Pulso débil, lengua roja brillante

Publicado el 24 mayo 2013 por Nmartincantero

“Su pulso está muy débil”, me dice el médico a través de Yan, mi intérprete. He acudido a esta clínica de medicina tradicional aconsejada por Yan, que también es mi profesora de chino, para un problemilla al que no había dado demasiada importancia. Pero salgo con la incertidumbre de si estoy viva, muerta, entre medias o soñando. Creo que es esto último. Cuando el médico me toma la mano y me mira con esos ojos acuosos de ¿100? ¿150? ¿180 años? me imagino en el centro de un escenario donde, tras doblar todas las cucharas, el mago prepara ahora a la protagonista para el próximo número.

“Su lengua está roja brillante”, añade el médico. Y esta vez me parece que el doctor se ha transformado en una de esas tortugas centenarias que se las saben todas. El dato de la lengua es la prueba definitiva de un diagnóstico que no acabo de pillar porque desde el momento en que los dedos índice, medio y anular del médico-tortuga se posan en mi muñeca, tendida sobre una almohada en miniatura de color amarillo con caracteres chinos, me quedo en estado como de trance. Claro que también podría ser al contrario: que la aventura asiática sea en realidad un largo a la par que contaminado sueño y justo ese momento fuese lo que se dice real.

Yan y yo salimos de la Clínica Ciudad Prohibida, que está donde Mao perdió el sombrero, y cogemos el 416 hacia su casa. El autobús se encuentra atestado, y cada vez que se abre, mi mochila se queda atascada con la puerta. Por el camino, elevando mucho la voz para hacerse oír entre tantos pasajeros, Yan me habla de su hijo de 34 años, que vive en Guangzhou (Cantón) junto con su mujer. No tienen hijos porque están muy ocupados con sus trabajos, me explica. “No lo entiendo”, dice. Y de repente se queda pensativa y triste.

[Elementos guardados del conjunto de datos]
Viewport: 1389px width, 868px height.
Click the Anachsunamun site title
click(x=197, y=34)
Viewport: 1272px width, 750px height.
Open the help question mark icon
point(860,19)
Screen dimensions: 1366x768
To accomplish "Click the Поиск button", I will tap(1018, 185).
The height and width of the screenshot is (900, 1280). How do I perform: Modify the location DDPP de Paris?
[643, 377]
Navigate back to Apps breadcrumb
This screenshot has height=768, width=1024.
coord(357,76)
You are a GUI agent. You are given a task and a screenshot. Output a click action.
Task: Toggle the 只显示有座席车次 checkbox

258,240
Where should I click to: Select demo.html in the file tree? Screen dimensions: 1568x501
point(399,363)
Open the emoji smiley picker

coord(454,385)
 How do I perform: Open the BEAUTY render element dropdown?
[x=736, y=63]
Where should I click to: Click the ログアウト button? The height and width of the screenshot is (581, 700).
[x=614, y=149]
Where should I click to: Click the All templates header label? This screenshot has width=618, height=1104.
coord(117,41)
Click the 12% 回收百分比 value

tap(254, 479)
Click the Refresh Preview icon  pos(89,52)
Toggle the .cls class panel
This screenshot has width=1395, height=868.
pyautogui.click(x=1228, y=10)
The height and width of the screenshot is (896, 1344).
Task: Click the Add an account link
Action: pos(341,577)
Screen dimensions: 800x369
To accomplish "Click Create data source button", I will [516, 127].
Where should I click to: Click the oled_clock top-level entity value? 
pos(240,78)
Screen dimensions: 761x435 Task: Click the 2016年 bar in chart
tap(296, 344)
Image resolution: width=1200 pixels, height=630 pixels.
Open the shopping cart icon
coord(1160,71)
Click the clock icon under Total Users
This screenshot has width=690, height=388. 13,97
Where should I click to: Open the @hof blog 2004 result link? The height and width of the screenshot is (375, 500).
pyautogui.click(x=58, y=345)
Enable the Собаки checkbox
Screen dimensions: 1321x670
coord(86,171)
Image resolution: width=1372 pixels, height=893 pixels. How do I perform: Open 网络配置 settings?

> _Consigna de tarea_
Responde estas preguntas sobre el texto de la clínica de medicina tradicional:
1. ¿Cómo dice el médico que está el pulso?
2. ¿Sobre qué descansa la muñeca mientras el médico la examina?
3. ¿Qué autobús toman Yan y la autora al salir de la clínica?

> _Respuesta_
1. Muy débil.
2. Sobre una almohada en miniatura de color amarillo con caracteres chinos.
3. El 416.